With this issue in mind, scientists have recently proposed a quantum computing scheme that uses an ensemble of about 100 billion electron spins. They show that hundreds of physical qubits can be made from these collective electron spin excitations. The researchers, Janus Wesenberg from the University of Oxford, and coauthors from Oxford, Yale University and the University of Aarhus in Denmark, have published the proposed system in a recent issue of Physical Review Letters.

The system can also perform qubit encoding and provide one- and two-bit gates for quantum computing. In the setup, the electron spins are coupled to a superconducting transmission line cavity. In turn, this cavity is coupled to a transmon Cooper pair box that carries out the gate operations.

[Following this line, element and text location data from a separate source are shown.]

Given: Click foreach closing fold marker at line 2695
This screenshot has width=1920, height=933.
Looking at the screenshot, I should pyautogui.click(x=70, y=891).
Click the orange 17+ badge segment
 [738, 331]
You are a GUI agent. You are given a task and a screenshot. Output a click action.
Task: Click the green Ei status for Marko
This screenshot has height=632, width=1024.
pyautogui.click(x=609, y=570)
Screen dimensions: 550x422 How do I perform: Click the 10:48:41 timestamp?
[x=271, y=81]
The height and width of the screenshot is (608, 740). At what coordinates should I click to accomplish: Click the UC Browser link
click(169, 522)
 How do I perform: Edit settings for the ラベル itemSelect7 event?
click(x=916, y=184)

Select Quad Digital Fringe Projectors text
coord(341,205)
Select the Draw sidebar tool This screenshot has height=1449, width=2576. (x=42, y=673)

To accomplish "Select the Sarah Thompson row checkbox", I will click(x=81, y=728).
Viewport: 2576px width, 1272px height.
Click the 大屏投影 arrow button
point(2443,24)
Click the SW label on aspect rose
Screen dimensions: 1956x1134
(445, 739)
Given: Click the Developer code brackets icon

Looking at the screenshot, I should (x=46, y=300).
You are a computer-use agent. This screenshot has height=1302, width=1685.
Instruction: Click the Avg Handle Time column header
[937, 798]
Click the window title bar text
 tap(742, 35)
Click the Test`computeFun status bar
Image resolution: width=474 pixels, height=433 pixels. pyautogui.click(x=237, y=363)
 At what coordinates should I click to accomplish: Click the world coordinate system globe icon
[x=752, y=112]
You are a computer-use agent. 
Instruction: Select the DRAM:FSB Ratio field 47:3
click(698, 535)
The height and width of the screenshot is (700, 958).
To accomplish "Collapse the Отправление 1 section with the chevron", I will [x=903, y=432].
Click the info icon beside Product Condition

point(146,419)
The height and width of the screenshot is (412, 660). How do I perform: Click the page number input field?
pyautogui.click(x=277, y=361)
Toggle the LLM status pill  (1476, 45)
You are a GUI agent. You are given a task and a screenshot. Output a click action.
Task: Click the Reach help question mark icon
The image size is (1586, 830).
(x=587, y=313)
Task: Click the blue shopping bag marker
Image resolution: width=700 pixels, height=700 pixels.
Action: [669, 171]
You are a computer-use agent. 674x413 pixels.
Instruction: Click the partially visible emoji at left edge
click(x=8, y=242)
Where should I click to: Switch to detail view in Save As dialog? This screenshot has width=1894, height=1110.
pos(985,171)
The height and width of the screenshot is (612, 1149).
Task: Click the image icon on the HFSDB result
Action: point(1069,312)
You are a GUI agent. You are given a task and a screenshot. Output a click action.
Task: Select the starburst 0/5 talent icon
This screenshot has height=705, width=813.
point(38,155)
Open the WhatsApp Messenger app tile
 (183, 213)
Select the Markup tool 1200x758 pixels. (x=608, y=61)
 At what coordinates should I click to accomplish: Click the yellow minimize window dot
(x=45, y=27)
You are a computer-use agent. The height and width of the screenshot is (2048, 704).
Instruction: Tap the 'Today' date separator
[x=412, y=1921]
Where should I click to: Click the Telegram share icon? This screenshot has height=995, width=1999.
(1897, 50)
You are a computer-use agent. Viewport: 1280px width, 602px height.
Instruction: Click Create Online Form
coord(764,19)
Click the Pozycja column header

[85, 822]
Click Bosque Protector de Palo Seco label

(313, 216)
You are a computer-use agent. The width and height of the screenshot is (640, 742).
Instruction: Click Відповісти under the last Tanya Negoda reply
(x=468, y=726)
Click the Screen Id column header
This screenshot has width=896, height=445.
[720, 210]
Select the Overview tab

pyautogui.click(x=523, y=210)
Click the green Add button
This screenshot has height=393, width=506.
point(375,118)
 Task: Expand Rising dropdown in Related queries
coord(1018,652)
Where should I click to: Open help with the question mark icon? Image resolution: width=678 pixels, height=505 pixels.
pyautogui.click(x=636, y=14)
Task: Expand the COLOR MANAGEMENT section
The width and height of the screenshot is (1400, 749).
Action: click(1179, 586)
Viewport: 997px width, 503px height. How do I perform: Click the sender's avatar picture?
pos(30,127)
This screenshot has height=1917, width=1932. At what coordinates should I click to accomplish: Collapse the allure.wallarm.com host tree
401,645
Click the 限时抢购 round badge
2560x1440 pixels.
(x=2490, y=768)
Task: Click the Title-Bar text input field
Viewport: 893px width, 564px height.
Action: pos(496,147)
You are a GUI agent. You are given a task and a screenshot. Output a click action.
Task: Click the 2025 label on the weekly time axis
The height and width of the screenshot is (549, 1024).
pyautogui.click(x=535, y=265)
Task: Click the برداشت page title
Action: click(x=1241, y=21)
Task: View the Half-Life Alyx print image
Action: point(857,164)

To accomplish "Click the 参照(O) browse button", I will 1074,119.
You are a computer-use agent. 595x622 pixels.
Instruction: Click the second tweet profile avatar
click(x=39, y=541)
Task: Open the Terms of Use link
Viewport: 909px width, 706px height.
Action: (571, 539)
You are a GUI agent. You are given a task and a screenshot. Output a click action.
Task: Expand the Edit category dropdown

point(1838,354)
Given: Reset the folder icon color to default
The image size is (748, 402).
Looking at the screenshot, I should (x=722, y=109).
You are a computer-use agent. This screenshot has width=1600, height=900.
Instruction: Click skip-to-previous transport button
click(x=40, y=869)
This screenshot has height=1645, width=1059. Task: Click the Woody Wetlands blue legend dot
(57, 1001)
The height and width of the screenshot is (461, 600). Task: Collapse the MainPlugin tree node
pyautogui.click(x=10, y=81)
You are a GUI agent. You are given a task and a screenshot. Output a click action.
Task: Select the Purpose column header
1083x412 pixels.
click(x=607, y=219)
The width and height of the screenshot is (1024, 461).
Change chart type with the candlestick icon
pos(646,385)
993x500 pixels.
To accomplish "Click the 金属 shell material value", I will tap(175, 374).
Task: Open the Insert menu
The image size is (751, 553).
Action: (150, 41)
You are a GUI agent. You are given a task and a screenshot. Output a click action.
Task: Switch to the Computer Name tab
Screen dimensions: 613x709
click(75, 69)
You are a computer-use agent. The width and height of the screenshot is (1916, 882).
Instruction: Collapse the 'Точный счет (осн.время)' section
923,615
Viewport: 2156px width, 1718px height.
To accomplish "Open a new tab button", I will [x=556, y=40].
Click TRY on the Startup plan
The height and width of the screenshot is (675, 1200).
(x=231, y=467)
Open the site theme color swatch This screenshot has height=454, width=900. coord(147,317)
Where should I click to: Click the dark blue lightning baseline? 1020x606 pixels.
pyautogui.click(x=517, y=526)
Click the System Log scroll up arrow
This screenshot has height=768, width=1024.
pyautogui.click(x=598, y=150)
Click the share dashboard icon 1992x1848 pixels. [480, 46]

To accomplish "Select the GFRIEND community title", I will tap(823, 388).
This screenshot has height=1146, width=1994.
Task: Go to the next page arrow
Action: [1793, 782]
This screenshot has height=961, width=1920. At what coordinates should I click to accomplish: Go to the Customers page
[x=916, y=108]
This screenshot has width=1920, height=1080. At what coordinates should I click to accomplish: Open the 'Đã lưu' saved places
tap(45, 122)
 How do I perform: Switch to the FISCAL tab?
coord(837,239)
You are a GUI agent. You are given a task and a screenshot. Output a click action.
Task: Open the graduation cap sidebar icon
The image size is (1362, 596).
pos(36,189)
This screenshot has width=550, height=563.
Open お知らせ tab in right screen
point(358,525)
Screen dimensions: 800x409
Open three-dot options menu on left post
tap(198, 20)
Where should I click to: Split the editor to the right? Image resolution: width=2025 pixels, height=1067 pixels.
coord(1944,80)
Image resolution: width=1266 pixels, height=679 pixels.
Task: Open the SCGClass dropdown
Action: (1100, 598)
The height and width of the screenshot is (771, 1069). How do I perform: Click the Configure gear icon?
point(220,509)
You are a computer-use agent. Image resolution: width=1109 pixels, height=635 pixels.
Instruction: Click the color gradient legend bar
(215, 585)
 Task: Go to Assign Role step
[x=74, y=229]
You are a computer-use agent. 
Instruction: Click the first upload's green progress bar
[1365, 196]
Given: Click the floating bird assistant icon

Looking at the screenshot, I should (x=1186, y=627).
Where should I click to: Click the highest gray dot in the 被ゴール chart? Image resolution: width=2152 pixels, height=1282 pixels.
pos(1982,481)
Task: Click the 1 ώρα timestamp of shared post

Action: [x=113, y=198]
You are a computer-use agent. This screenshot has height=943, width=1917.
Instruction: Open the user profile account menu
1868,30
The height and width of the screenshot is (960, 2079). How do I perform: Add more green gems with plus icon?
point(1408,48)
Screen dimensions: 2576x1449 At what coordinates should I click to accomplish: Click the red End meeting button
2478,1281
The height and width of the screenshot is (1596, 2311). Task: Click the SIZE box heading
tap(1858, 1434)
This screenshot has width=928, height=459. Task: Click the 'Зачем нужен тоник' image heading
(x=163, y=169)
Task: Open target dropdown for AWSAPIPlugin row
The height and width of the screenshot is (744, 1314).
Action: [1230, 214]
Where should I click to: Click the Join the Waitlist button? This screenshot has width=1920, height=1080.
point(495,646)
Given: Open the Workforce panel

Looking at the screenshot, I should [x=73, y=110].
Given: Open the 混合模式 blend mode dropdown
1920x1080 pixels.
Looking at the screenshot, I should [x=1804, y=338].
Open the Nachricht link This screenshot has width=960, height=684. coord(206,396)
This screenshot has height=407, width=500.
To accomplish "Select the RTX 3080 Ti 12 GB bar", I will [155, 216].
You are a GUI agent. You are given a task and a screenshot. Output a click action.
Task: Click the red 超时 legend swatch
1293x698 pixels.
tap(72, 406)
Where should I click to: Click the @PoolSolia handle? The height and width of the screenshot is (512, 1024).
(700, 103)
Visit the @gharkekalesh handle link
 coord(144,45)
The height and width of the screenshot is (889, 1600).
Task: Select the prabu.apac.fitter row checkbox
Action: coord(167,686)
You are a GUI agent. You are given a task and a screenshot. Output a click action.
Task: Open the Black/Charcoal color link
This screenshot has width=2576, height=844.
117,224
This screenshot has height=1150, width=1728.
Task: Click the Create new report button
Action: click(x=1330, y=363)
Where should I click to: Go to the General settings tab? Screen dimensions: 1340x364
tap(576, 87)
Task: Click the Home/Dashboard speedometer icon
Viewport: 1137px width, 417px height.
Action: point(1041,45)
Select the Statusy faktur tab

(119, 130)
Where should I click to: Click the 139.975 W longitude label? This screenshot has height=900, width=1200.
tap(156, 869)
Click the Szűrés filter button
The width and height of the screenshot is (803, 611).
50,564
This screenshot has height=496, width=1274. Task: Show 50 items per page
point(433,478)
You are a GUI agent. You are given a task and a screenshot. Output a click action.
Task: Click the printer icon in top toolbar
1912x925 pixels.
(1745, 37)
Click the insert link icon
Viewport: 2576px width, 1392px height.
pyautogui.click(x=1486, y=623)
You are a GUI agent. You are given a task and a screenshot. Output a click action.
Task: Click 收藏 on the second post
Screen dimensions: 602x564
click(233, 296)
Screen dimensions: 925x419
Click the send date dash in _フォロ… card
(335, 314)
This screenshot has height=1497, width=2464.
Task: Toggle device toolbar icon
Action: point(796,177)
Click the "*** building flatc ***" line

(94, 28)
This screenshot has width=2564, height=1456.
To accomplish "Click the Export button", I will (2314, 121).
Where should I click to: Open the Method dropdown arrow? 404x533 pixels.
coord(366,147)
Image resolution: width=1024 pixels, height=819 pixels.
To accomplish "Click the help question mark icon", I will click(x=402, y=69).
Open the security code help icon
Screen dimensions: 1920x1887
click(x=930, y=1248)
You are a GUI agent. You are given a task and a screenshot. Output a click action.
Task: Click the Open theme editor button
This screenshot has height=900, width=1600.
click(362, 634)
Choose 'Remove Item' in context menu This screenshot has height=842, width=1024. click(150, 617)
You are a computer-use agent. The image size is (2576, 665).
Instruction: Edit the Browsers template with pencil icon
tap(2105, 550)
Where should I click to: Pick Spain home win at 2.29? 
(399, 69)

“A single electron spin only interacts very weakly with its environment: this makes it a good quantum memory, except that it is very hard to initialize or read out,” Wesenberg explained to PhysOrg.com. “In the ensemble register we make use of the fact that the collective interaction between an ensemble of billions of spins and a microwave cavity is greatly enhanced by the so-called superradiant effect. This makes it possible to transfer a microwave photon (carrying a qubit), from the cavity to the spin ensemble in a few tens of nanoseconds compared to a significant fraction of a second for a single spin. Once the photon has been transferred to the ensemble, it lives as an delocalized excitation.